A Commuting Projector Model with a Non-zero Quantized Hall conductance

TL;DR

This paper constructs an exactly solvable lattice model for 2+1D SPT phases with non-zero Hall conductance, overcoming previous no-go theorems by using a rotor model with infinite states per site.

Contribution

It introduces a new commuting projector model for non-zero Hall conductance by ungauging a lattice rotor model, expanding the class of exactly solvable topological phases.

Findings

Confirmed non-zero Hall conductance via Chern number calculation.

Constructed a Hamiltonian with mutually commuting local projectors.
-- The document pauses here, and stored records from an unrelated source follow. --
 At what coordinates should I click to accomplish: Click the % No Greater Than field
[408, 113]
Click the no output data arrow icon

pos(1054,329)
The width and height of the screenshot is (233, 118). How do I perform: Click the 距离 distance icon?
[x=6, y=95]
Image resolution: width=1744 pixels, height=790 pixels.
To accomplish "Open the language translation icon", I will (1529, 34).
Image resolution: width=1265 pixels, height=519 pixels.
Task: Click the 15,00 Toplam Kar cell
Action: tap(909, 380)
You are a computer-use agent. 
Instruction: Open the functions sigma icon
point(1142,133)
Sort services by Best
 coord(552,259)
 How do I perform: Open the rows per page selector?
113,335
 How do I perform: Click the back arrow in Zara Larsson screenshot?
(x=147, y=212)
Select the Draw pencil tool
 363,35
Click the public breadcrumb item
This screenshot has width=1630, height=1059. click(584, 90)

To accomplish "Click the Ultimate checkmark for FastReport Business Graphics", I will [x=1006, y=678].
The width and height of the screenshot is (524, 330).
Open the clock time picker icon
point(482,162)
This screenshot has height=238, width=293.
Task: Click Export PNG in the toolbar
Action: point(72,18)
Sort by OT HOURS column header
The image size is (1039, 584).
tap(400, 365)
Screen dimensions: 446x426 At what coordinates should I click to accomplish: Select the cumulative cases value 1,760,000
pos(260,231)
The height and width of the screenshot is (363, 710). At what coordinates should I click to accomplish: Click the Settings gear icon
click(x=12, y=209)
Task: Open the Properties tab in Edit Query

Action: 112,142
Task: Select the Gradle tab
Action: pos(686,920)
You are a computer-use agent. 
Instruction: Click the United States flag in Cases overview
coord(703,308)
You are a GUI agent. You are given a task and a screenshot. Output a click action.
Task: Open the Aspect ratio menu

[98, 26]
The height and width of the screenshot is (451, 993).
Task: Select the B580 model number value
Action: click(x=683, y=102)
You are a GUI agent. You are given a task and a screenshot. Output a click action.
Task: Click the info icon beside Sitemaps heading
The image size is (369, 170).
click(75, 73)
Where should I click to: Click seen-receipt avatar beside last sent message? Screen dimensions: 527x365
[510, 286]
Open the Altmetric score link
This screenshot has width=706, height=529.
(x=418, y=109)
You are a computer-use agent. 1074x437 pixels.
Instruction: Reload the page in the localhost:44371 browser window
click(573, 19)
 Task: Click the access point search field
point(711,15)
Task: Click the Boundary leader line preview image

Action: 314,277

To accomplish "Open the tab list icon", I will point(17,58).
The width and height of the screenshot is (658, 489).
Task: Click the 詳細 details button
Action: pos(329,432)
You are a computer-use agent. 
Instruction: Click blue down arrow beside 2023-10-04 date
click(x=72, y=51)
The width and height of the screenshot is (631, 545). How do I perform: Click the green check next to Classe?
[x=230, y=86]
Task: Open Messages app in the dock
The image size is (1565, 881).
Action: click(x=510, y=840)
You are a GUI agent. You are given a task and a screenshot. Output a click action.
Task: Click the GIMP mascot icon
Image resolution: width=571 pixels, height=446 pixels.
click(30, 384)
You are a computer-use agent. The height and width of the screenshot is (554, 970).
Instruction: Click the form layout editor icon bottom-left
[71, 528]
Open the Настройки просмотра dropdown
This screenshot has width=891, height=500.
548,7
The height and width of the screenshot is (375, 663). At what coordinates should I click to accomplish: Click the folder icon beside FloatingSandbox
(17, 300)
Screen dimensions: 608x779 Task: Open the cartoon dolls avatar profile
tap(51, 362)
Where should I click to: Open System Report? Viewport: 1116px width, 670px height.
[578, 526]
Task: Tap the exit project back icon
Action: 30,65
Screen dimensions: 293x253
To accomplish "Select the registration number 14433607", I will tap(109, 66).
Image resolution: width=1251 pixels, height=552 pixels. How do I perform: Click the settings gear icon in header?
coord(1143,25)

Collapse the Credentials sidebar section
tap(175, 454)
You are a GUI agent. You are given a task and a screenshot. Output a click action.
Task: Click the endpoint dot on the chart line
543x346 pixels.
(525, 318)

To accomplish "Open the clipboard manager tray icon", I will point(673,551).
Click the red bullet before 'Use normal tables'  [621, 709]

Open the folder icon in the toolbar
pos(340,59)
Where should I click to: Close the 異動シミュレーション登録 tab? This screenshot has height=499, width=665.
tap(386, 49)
Demonstrated evasion of the no-go theorem for non-zero Hall conductance models.

Abstract

By ungauging a recently discovered lattice rotor model for Chern-Simons theory, we create an exactly soluble path integral on spacetime lattice for $U^\kappa(1)$ Symmetry Protected Topological (SPT) phases in $2+1$ dimensions with a non-zero Hall conductance. We then convert the path integral on a $2+1$d spacetime lattice into a $2$d Hamiltonian lattice model, and show that the Hamiltonian consists of mutually commuting local projectors. We confirm the non-zero Hall conductance by calculating the Chern number of the exact ground state. It has recently been suggested that no commuting projector model can host a nonzero Hall conductance. We evade this no-go theorem by considering a rotor model, with a countably infinite number of states per site.